Dan a récemment participé à l'événement virtuel ISC : Faire avancer l'Agenda 2030 dans les villes africaines.

Simone Athaydé est professeur agrégé avec une nomination conjointe au Département d'études mondiales et socioculturelles (GSS) et au Centre Kimberly Green pour l'Amérique latine et les Caraïbes (LACC) de la CRF. Elle est formée en tant qu'anthropologue de l'environnement et écologiste interdisciplinaire, intéressée à faire progresser les approches théoriques et méthodologiques pour la recherche inter et transdisciplinaire et la coproduction de connaissances entre les sciences biophysiques et sociales, ainsi qu'entre le monde universitaire et la société.


Pour en savoir plus sur l' Mener la recherche intégrée pour l'Agenda 2030 en Afrique (LIRA 2030) programmes.

Le réseau mondial des boursiers en sciences sociales, qui est mentionné dans ce programme, a été lancé par l'une des organisations qui ont précédé l'ISC, le Conseil international des sciences sociales, en 2012. Le programme s'est terminé en 2015, et le réseau de 217 scientifiques en début de carrière d'environ le monde qui a participé au programme continue de collaborer et de se connecter entre eux et avec l'ISC.
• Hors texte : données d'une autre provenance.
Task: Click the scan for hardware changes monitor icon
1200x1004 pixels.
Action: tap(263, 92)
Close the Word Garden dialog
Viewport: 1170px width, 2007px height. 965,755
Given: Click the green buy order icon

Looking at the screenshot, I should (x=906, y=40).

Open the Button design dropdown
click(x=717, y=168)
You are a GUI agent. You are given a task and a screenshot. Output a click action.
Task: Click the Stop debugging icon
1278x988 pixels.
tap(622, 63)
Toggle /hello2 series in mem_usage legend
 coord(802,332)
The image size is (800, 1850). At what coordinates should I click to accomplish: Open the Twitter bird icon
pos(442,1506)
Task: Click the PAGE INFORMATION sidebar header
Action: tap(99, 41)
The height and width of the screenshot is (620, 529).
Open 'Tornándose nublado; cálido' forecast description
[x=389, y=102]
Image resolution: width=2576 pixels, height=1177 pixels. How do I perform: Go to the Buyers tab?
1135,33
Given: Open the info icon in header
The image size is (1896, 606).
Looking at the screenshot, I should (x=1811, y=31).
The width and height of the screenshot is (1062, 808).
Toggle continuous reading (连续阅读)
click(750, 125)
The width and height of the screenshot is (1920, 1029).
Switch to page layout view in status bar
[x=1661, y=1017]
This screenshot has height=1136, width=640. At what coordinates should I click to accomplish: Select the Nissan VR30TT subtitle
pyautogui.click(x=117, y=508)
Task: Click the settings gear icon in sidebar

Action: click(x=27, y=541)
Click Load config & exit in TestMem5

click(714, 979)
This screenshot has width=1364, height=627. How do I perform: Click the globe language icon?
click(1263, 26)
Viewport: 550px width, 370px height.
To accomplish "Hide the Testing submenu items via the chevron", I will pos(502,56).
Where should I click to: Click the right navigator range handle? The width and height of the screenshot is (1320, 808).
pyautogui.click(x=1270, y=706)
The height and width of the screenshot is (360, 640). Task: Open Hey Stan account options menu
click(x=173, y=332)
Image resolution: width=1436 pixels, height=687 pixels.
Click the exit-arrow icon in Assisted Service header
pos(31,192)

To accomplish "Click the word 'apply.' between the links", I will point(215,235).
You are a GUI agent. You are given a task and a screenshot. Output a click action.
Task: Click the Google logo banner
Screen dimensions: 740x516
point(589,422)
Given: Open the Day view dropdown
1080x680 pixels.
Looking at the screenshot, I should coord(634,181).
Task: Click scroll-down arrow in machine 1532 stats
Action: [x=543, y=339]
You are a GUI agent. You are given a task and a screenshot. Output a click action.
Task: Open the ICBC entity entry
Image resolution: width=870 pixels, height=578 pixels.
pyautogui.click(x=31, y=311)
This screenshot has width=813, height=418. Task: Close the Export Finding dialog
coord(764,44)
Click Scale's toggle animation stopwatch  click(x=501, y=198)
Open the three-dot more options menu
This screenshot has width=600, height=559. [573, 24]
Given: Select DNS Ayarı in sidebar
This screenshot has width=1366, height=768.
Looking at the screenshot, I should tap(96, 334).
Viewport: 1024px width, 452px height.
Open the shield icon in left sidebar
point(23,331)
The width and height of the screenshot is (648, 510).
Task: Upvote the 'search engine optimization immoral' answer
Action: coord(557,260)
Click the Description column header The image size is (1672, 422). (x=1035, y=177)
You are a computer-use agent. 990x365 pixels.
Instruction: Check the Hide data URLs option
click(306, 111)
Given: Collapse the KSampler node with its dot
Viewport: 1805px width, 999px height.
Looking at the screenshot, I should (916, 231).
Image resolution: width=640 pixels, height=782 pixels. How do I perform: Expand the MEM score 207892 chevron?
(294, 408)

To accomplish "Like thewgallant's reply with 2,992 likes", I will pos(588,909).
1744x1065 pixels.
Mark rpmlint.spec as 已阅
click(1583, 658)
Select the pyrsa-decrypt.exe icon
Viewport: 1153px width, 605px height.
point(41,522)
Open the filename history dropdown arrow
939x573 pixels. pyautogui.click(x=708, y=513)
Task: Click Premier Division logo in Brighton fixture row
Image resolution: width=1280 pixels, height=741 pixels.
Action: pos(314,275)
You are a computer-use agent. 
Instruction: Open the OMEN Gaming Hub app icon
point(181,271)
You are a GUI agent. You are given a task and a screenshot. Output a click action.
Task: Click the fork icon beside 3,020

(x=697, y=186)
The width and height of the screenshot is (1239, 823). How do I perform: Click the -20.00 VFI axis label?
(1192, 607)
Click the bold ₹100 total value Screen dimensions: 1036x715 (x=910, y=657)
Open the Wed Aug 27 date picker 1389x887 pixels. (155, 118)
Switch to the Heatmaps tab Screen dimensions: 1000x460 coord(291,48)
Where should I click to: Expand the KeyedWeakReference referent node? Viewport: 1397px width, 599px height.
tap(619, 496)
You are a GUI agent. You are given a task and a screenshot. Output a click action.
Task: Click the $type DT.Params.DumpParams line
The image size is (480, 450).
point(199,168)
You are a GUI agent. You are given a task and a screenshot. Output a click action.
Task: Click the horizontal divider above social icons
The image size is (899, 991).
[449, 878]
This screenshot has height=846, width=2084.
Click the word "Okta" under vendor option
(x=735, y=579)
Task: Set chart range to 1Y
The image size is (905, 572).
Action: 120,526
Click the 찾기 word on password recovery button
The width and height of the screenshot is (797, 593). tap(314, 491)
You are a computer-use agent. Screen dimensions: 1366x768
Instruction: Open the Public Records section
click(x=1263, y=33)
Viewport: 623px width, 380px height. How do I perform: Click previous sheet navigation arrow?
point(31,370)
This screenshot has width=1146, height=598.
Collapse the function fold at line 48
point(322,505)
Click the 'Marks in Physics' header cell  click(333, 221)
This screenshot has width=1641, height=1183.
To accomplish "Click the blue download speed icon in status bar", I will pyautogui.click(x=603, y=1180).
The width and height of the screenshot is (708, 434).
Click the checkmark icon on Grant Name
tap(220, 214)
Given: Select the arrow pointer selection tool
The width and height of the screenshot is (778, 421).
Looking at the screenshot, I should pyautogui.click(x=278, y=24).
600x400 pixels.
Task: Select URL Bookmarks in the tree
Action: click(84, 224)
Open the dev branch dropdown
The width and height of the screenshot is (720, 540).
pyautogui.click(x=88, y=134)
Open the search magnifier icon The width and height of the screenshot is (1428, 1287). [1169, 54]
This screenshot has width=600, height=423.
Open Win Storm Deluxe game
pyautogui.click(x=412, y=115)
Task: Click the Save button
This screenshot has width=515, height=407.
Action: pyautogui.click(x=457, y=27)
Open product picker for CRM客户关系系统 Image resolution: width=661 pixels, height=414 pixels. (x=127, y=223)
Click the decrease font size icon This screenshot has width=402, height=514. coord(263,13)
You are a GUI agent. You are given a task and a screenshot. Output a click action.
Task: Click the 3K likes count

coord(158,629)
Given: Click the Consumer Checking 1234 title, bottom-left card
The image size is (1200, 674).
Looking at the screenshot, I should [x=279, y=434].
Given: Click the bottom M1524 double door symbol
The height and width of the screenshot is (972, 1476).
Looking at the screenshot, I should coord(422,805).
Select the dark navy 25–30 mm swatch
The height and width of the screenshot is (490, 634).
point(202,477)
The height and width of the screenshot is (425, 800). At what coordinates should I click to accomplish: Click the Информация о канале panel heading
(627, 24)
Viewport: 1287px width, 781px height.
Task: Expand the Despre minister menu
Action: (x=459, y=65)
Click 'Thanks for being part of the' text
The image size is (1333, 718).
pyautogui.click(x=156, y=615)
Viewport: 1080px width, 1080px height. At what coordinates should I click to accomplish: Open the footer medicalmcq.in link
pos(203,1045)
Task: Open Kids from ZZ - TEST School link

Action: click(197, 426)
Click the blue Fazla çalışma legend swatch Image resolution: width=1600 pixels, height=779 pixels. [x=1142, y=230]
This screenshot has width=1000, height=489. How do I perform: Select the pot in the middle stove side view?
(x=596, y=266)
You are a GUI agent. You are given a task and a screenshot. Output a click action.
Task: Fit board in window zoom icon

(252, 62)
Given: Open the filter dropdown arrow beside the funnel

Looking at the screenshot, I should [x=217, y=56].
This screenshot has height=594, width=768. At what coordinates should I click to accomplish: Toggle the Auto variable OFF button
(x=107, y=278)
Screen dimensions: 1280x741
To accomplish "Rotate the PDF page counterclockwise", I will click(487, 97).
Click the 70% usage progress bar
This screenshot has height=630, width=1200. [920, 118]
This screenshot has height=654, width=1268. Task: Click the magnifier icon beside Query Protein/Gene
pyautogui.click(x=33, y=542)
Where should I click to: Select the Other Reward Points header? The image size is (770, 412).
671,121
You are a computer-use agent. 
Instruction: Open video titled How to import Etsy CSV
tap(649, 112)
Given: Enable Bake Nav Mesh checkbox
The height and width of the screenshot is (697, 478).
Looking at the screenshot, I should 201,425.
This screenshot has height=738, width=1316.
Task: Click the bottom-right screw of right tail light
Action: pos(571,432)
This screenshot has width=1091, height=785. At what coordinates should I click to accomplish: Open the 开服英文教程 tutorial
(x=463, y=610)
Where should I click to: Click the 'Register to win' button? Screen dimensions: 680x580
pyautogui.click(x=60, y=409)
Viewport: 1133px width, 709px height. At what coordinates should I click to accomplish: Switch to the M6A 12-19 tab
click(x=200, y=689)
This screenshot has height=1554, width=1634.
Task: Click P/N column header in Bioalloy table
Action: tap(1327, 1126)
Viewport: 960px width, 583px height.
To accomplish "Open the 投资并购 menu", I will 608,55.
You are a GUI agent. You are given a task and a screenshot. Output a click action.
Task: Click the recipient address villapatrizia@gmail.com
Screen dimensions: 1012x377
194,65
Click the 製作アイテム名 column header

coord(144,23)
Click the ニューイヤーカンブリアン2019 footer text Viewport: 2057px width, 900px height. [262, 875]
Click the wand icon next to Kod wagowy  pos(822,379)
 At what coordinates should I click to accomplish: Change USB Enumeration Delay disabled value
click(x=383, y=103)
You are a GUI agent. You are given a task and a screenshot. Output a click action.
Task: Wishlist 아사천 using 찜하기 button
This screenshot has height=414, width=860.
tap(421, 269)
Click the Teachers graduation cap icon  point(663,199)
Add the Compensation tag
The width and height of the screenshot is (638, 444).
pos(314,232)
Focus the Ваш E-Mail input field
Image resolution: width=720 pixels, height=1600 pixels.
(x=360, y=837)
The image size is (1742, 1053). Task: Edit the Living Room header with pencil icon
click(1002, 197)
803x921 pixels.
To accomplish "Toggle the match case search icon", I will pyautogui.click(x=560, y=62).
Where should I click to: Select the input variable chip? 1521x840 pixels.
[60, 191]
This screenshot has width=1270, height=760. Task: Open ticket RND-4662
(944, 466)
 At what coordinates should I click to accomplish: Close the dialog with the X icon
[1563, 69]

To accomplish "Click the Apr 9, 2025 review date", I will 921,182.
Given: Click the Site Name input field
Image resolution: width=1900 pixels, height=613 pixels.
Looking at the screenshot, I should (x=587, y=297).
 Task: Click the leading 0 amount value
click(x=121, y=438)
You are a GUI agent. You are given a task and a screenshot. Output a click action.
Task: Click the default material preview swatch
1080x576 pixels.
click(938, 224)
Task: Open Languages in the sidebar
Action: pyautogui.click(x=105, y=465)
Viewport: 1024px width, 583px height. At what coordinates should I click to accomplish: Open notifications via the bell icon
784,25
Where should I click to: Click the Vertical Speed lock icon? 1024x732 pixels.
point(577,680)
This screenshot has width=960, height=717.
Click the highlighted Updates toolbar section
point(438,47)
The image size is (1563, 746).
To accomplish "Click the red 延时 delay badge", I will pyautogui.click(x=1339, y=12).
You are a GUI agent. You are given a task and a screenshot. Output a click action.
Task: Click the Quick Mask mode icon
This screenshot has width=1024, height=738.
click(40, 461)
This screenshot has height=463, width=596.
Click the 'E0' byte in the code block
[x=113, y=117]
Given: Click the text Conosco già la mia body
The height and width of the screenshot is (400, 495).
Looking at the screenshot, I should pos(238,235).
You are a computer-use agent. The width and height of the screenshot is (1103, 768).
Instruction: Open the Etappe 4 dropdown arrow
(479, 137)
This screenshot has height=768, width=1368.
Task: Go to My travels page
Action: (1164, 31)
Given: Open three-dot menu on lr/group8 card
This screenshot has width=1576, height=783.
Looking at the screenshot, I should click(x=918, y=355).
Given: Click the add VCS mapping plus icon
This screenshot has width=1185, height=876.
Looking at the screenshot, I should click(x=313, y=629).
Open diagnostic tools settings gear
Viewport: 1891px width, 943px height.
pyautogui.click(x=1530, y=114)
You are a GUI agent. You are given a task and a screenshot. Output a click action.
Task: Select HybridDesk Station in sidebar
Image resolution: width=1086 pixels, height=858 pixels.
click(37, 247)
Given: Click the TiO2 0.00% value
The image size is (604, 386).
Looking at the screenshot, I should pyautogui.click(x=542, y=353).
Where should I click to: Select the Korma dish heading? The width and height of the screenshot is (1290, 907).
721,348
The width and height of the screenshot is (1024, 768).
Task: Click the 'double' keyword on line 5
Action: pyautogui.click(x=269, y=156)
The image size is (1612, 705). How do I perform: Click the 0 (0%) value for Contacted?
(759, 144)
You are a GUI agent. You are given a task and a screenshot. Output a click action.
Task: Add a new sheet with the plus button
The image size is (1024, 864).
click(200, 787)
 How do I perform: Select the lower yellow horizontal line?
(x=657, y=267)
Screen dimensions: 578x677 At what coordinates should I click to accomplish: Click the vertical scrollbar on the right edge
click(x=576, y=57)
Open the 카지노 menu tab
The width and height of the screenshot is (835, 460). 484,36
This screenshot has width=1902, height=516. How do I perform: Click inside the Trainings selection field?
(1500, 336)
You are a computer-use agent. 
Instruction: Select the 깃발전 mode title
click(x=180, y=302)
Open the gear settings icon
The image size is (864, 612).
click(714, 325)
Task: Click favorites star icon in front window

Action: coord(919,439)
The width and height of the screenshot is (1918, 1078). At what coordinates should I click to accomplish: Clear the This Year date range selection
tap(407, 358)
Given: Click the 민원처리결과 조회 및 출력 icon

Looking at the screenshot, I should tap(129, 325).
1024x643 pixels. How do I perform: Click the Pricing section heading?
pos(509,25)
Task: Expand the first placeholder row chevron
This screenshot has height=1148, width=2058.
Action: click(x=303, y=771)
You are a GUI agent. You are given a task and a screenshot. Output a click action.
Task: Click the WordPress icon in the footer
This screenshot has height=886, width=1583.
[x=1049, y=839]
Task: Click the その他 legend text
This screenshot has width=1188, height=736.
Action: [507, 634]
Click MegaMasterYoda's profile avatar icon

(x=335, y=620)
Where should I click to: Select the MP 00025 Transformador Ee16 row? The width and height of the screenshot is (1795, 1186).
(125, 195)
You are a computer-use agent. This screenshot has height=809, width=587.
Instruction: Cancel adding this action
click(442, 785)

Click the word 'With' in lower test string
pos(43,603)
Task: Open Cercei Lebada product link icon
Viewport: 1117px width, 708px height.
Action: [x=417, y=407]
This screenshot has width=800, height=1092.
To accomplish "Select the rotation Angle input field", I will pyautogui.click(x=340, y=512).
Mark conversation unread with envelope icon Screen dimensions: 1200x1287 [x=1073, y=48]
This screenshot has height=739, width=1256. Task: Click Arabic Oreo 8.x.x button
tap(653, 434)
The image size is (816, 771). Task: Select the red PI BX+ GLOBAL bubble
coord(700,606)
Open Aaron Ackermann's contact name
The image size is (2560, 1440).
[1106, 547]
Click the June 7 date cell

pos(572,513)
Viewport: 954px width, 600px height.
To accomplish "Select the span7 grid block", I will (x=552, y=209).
L'ISC a lancé cette série de podcasts pour approfondir les discussions sur l'élargissement de l'inclusion et de l'accès dans les lieux de travail scientifiques et les organisations scientifiques, dans le cadre de notre engagement à rendre la science équitable et inclusive. La série met en lumière les travaux entrepris dans le cadre de différents programmes, projets et réseaux de l'ISC, et en particulier les initiatives en cours sur Combattre le racisme systémique et d'autres formes de discrimination, Et Égalité des genres en science. Retrouvez tous les épisodes ici.